Stored records
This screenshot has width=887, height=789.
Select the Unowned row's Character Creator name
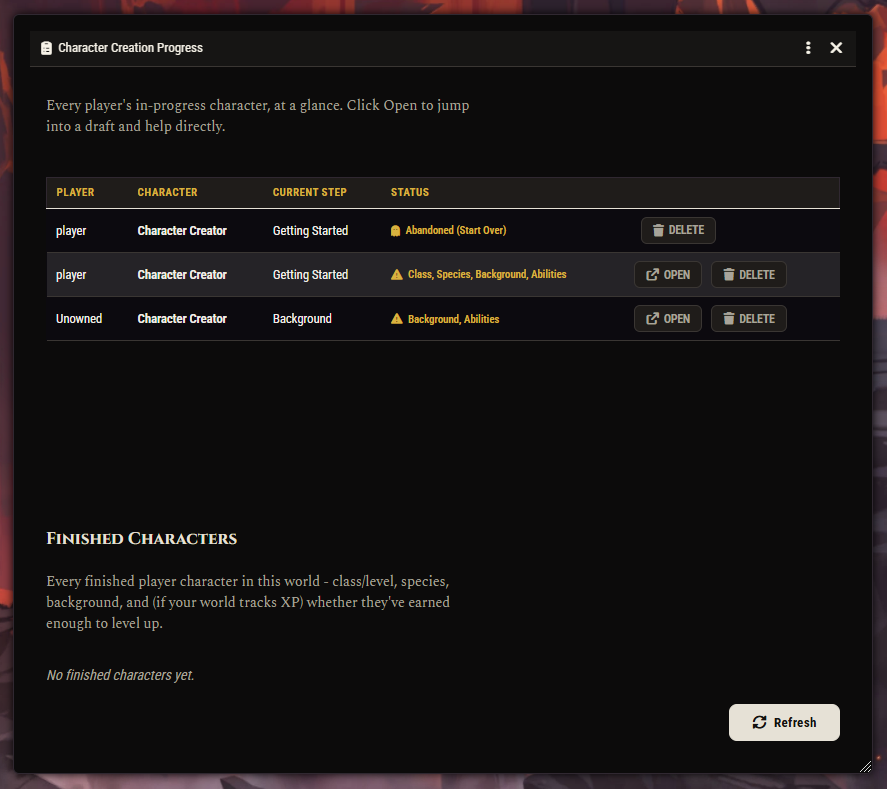pos(182,318)
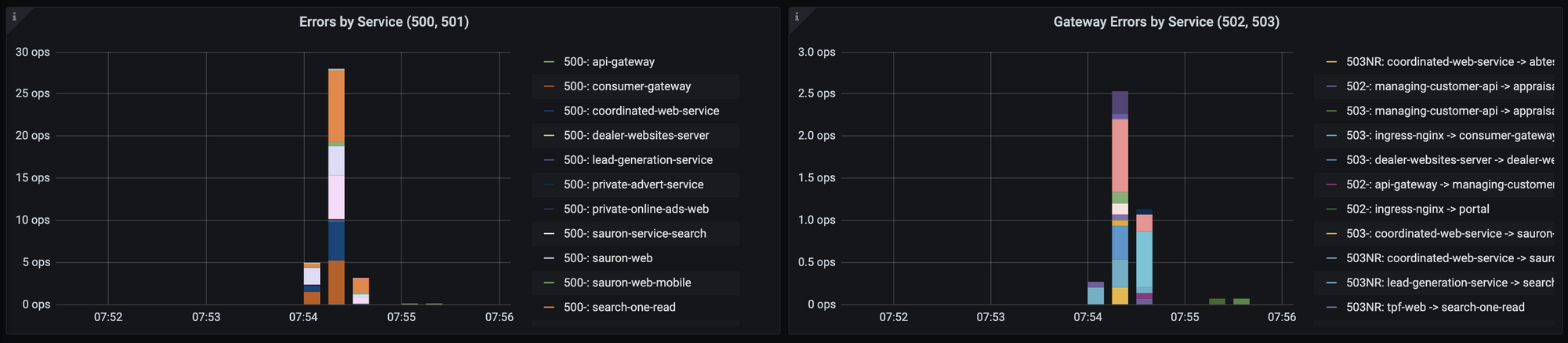Click tallest orange bar in Errors chart

coord(336,106)
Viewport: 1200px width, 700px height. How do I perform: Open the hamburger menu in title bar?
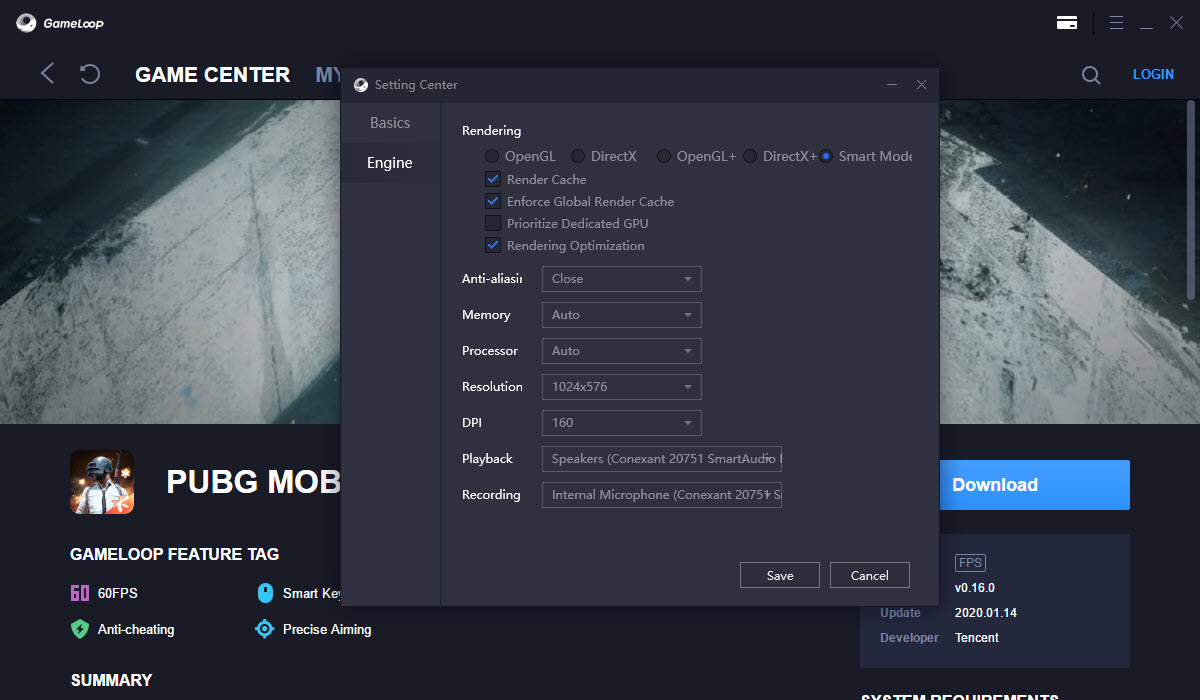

▶ Description of the task
Show all lines in the records above that hold "height".

▶ Your response
This screenshot has width=887, height=789.
Viewport: 1200px width, 700px height. How do I perform: Open the hamburger menu in title bar?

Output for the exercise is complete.